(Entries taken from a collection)
=-=-=-=-=
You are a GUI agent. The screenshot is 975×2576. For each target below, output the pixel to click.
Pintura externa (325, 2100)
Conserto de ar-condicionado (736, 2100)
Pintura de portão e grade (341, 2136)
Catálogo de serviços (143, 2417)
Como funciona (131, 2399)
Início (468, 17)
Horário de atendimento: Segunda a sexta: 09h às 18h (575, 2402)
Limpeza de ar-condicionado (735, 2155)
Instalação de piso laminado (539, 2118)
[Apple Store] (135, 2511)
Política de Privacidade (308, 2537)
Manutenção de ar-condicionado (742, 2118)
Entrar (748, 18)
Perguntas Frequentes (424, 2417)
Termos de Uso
=-=-=-=-=
Problem
The answer must consist solely of the lines from the first line of the data to the line holding "Início (468, 17)", each given again exactly.

Response
You are a GUI agent. The screenshot is 975×2576. For each target below, output the pixel to click.
Pintura externa (325, 2100)
Conserto de ar-condicionado (736, 2100)
Pintura de portão e grade (341, 2136)
Catálogo de serviços (143, 2417)
Como funciona (131, 2399)
Início (468, 17)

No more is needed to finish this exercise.